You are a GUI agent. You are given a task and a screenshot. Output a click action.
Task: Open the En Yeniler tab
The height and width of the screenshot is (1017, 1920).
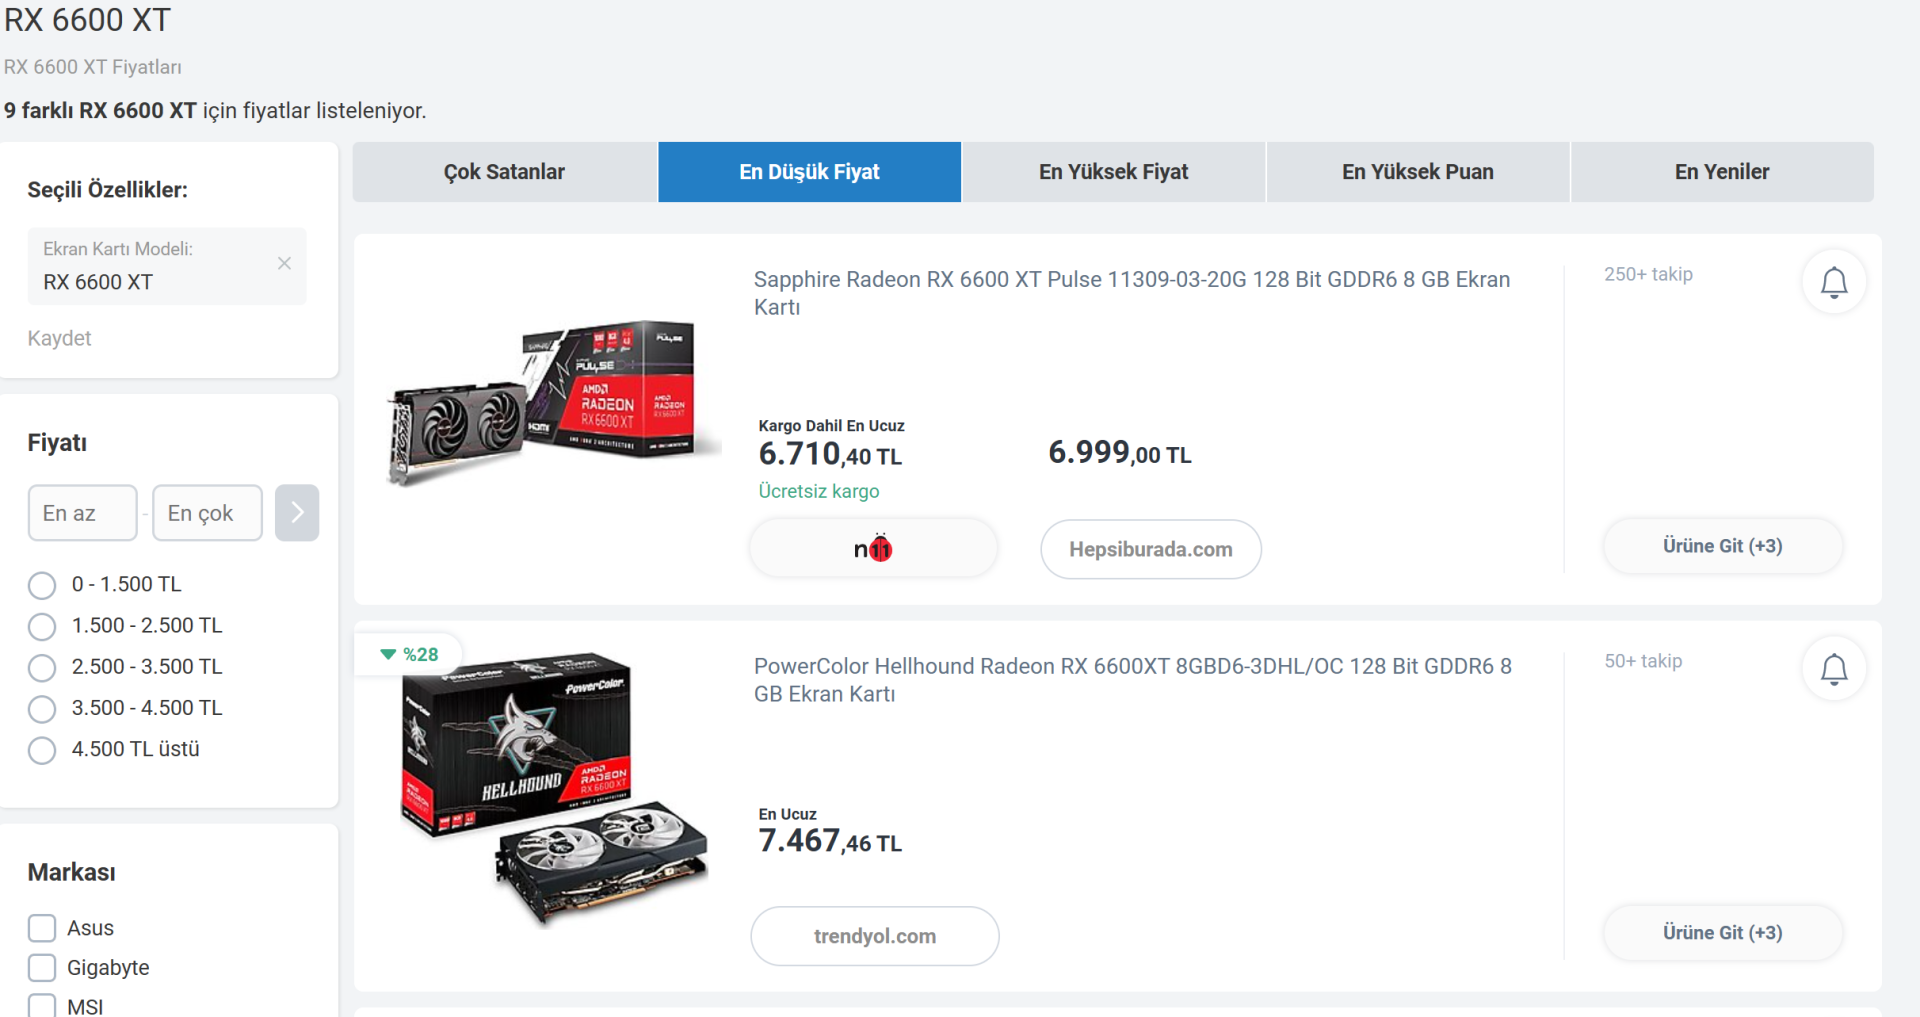[1721, 172]
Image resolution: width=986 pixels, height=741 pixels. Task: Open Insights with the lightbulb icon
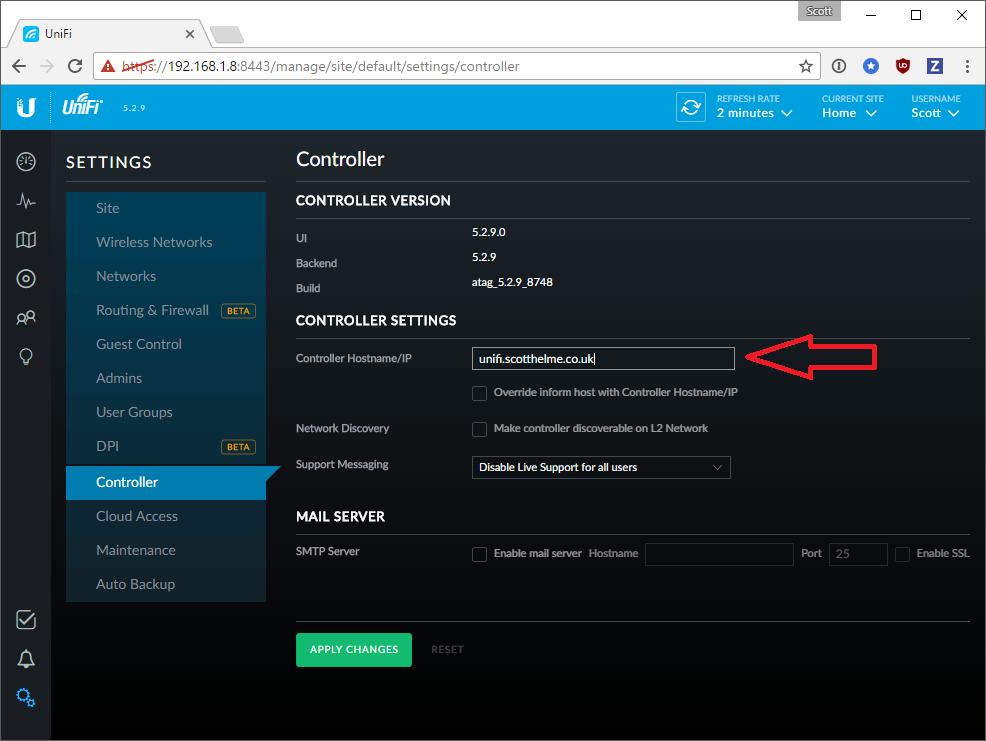[25, 356]
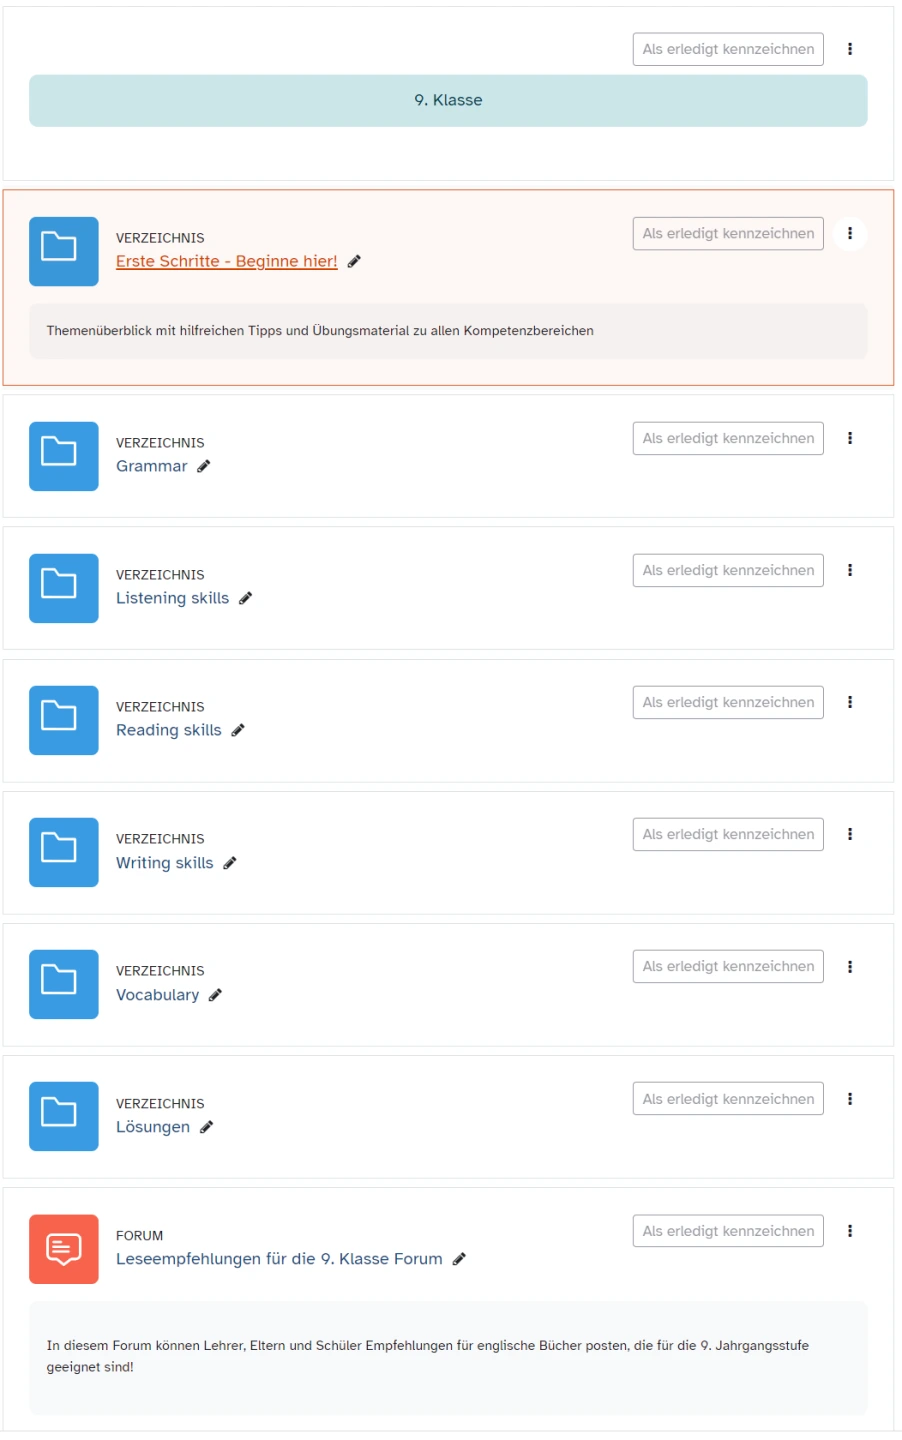Open the three-dot menu for Reading skills
The width and height of the screenshot is (902, 1440).
click(x=850, y=702)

•••••

Reproduce word for word the lines from the line with "The height and" to the end of the entries above, both included, but leave the pictures out.

The height and width of the screenshot is (1017, 1920).
[1721, 172]
Image resolution: width=986 pixels, height=741 pixels. Task: Open Insights with the lightbulb icon
[25, 356]
Open the three-dot menu for Reading skills
The width and height of the screenshot is (902, 1440).
click(x=850, y=702)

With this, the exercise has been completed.